* What is being asked *
Print the line that has "You are a computer-use agent. Image" in it, then every remaining line of the data, exactly and without anything extra.

Saved entries:
-----

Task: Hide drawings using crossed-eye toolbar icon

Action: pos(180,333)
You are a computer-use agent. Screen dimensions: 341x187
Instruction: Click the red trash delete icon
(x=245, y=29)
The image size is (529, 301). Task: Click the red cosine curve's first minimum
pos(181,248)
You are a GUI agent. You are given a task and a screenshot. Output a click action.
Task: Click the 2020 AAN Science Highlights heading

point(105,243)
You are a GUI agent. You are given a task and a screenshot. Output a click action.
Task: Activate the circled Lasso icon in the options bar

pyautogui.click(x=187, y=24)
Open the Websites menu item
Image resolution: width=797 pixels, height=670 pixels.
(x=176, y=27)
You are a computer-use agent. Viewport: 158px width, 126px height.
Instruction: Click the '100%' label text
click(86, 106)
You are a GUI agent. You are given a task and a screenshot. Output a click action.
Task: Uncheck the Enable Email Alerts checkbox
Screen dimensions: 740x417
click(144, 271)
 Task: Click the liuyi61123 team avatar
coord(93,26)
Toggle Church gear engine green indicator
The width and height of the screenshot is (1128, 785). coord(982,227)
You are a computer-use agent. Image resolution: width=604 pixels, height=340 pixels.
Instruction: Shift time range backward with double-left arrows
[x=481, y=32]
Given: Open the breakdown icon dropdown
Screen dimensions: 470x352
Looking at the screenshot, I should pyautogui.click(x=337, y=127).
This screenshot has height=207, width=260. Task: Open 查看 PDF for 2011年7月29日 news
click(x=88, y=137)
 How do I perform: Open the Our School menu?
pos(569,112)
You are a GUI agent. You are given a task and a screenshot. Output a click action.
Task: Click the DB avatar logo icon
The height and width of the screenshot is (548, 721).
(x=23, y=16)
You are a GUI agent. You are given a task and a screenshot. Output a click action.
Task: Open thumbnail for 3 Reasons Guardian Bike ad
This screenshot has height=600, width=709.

-----

* Response below *
You are a computer-use agent. Image resolution: width=604 pixels, height=340 pixels.
Instruction: Shift time range backward with double-left arrows
[x=481, y=32]
Given: Open the breakdown icon dropdown
Screen dimensions: 470x352
Looking at the screenshot, I should pyautogui.click(x=337, y=127).
This screenshot has height=207, width=260. Task: Open 查看 PDF for 2011年7月29日 news
click(x=88, y=137)
 How do I perform: Open the Our School menu?
pos(569,112)
You are a GUI agent. You are given a task and a screenshot. Output a click action.
Task: Click the DB avatar logo icon
The height and width of the screenshot is (548, 721).
(x=23, y=16)
You are a GUI agent. You are given a task and a screenshot. Output a click action.
Task: Open thumbnail for 3 Reasons Guardian Bike ad
This screenshot has height=600, width=709.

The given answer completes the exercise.